For this exercise, copy exactly only the lines from the one containing "You are a GUI" to the final line of the material below, without the pictures.

<<<<

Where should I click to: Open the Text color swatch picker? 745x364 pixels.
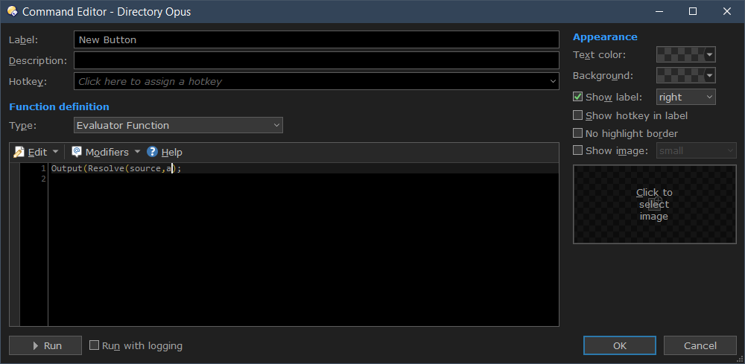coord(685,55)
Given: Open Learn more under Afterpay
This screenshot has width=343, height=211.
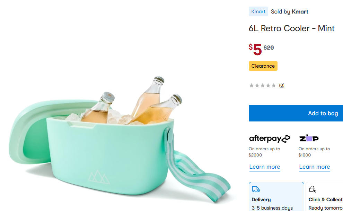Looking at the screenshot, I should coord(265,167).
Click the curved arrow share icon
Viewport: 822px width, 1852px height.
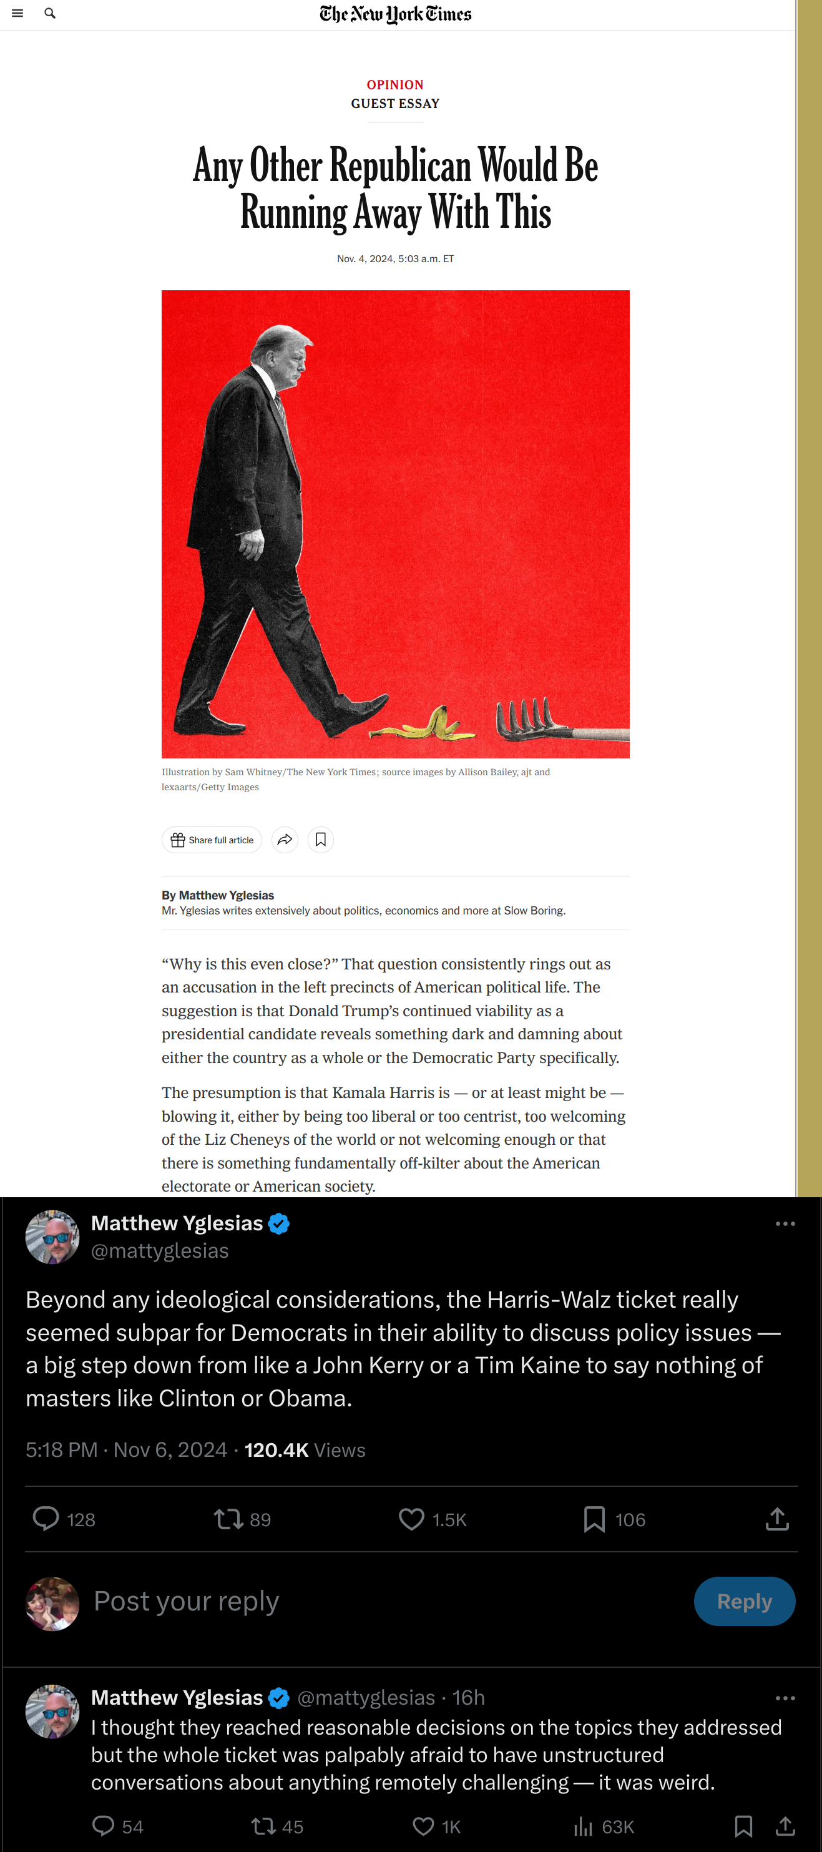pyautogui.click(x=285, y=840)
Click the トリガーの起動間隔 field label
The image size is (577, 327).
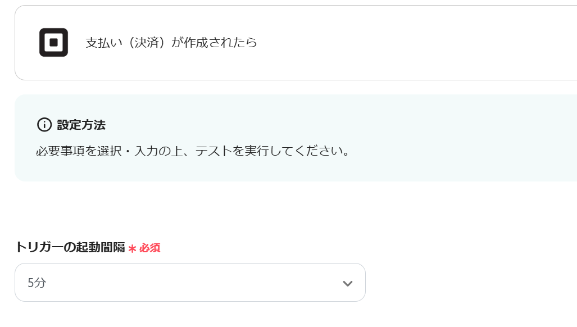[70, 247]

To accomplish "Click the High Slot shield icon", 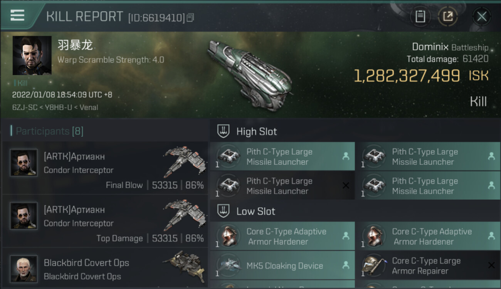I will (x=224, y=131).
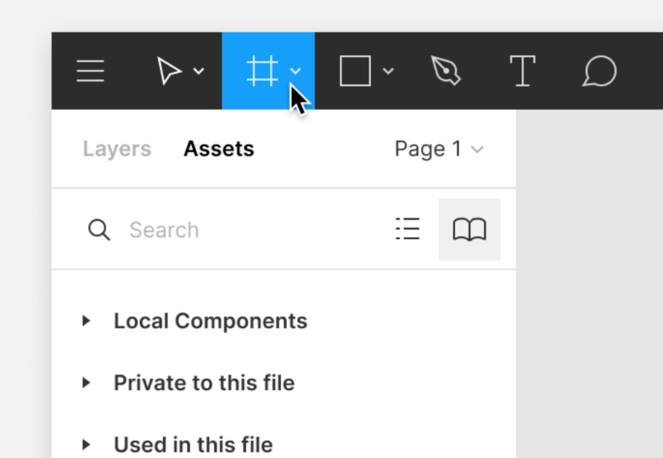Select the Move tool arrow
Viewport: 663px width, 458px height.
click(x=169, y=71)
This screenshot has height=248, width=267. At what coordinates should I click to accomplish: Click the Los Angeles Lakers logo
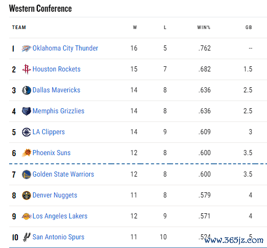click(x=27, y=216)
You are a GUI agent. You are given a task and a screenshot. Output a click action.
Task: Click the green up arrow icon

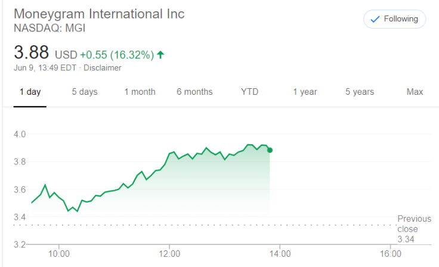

>>>>

Answer to this exercise:
You are a GUI agent. You are given a task and a screenshot. Output a click action.
Task: Click the green up arrow icon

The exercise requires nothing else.